__WORK TO BE COMPLETED__. Your answer should be every line from the records that contains "agent".

═══ TASK INPUT ═══

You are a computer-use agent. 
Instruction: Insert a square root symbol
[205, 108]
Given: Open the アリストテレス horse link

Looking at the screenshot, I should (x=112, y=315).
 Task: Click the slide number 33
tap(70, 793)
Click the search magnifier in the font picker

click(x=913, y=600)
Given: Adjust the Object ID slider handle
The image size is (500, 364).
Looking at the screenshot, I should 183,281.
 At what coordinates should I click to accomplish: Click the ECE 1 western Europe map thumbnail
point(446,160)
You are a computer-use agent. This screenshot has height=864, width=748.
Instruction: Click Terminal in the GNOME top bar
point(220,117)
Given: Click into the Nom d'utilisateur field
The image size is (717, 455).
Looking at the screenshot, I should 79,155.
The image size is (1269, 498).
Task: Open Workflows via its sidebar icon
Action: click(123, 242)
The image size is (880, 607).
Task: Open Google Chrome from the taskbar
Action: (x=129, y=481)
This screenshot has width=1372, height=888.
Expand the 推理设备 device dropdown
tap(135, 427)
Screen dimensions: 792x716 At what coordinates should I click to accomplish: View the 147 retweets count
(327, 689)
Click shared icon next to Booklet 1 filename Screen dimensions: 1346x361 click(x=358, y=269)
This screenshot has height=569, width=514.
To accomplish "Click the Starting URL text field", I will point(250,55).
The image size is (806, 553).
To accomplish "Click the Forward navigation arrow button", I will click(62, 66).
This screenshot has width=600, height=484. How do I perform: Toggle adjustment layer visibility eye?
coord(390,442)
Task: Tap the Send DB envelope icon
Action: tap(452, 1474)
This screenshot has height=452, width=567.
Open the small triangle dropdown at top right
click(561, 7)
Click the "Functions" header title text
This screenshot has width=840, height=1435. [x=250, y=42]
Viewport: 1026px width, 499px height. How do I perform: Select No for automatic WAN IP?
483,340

═══

__ANSWER BOX__.
You are a computer-use agent. 
You are a computer-use agent. This screenshot has height=864, width=748.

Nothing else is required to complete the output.